By Dan Collyns
BBC News, Lima, Peru
The last of the limousines has left the streets of Lima. The road blocks have been removed.
Street vendor Rudas lost money during the summit
Left are a series of statements made in presidential speeches during the recently-ended summit of Latin American, Caribbean and European Union nations, amongst them this from the country's president, Alan Garcia.
"Peru at this moment is the brightest star in the firmament of humanity," President Garcia declares at the summit. "No-one doubts that."
Yet as the dust settles and the Limenos - or Lima residents - return to work, many are still worrying about their futures.
"Our president said the summit was to advance our country, to have more connection with other countries, to have a free market," says Edgar Rudas, 30, as he returns to sell calculators, scissors and digital alarm clocks to motorists waiting for the lights to change at a major junction on one of Lima's arterial roads.
"It seems a good idea," he continues. "But the government needs to do something here to create employment, build factories that give us work. Because the other effect of this free market is that prices have risen."
As he returns to peddle good-luck plastic rats for the Chinese calendar year, Mr Rudas is no stranger to economic sacrifice.
For him, the summit meant less income because of a three-day national holiday declared in its name.
On a good day, Mr Rudas reckons he can earn up to 30 Peruvian soles ($10; £5), though "the municipality workers sometimes confiscate our goods because it's illegal to be an unregistered street vendor", he says.
"So we come here with just a little and try to sell it as quickly as we can," he explain, all his wares stashed away in a backpack, save for what he has pinned to a piece of cardboard.
"We come here to sell because there's no work," he adds.
The majority of Peruvians, like Mr Rudas, work in what economists call the informal sector. Like millions of others he supports a family.
Single mother Dioses says children are starving while food is exported
"As Peruvians we all have the desire to move forward," he says. But he also believes in solidarity, and wants Peru to develop "step by step without leaving others behind".
With the economy having grown at a rate of 9% and exports having tripled in the last five years, they have reasons to be optimistic. A tenth of Lima's residents have emerged from poverty in the last five years.
Shopping malls and new high-rise blocks of flat are springing up as part of a construction boom and the rising middle class is quickly developing an appetite for shopping.
But consider Peru region by region and a more nuanced picture emerges.
Socialist leader Diez wants long-term solutions
Much of the growth has emerged from the country's largely urban coast, a world apart from the impoverished rural highlands where poverty has become an increasingly big problem in recent years.

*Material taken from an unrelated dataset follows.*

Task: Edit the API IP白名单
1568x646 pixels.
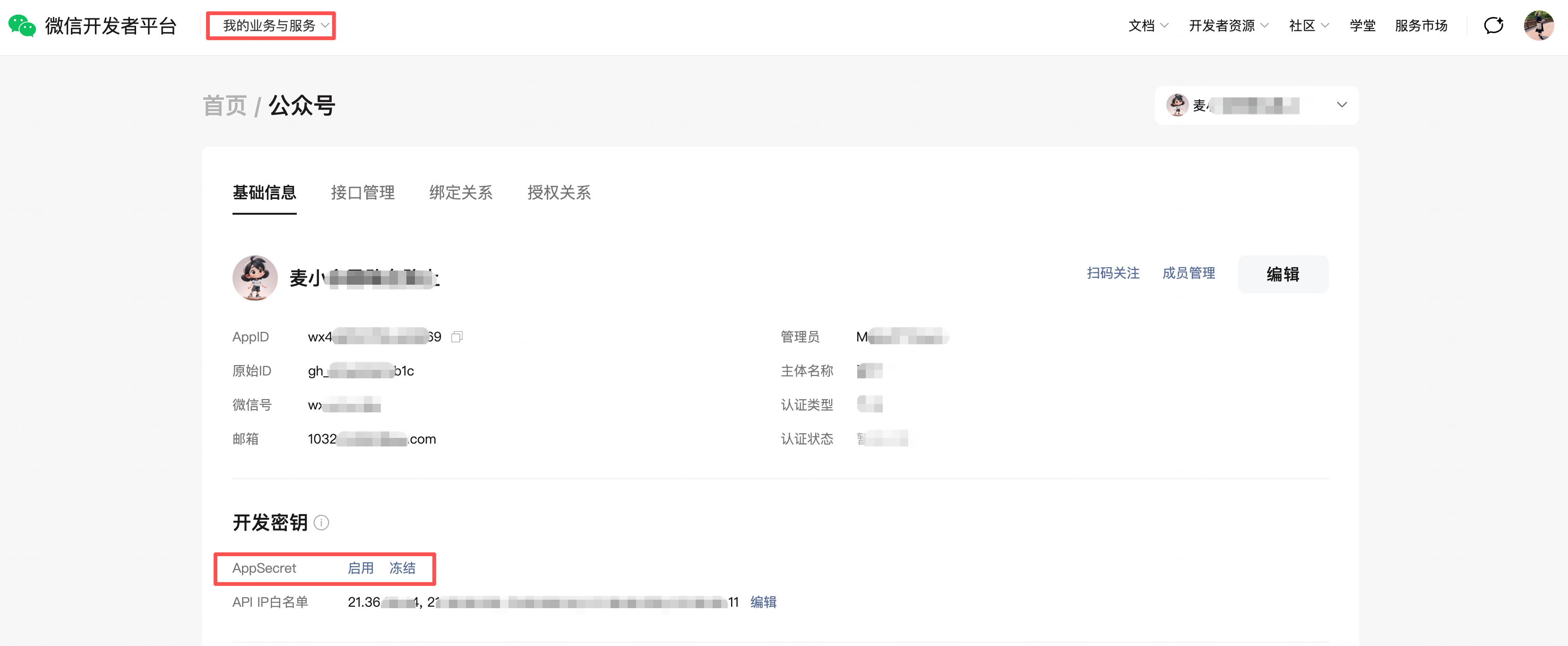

For them, promises made by world leaders at the summit - to reduce poverty, to reduce the impact of rising food prices, and to tackle climate change - offer little hope.
"Nothing has really changed for the poor, especially in the provinces, except that the food prices have gone up," says Noemi Dioses, a 34-year-old single mother who works as a carer in Lima.
Ms Dioses earns 700 Soles a month ($250; £125), well above Peru's minimum wage, yet she still struggles to make ends meet.
"He's not governing for us," she says, accusing President Garcia of "governing for the big businessmen and the foreign investors".
While children in Ms Dioses' son's school are fainting from hunger, the search for a solution remains desperate and urgent.
But those in power cannot agree.
The World Bank's vice president for Latin America and the Caribbean, Pamela Cox, believes European-style tax reform and public spending could help reduce the gap between rich and poor.
Others, for instance Peruvian Socialist Party leader Javier Diez Canseco, is wary of "neo-liberal" economic models that fail both to help Peru advance technologically and to help reduce poverty.
Europe's trade commissioner Peter Mandelson, meanwhile, is urging Latin American countries to "embrace the benefits of globalisation".
"I don't know of a country anywhere in the world that has lifted itself or its people out of poverty by turning its back on international trade," he declares, as Peru, which has already signed a trade deal with the US gets ready to sign another with the European Union.
But Ms Dioses is not convinced the poor will benefit.
"All the lovely fruit and vegetables that are grown here get exported," she says.
"We're not enjoying the fruits of this boom."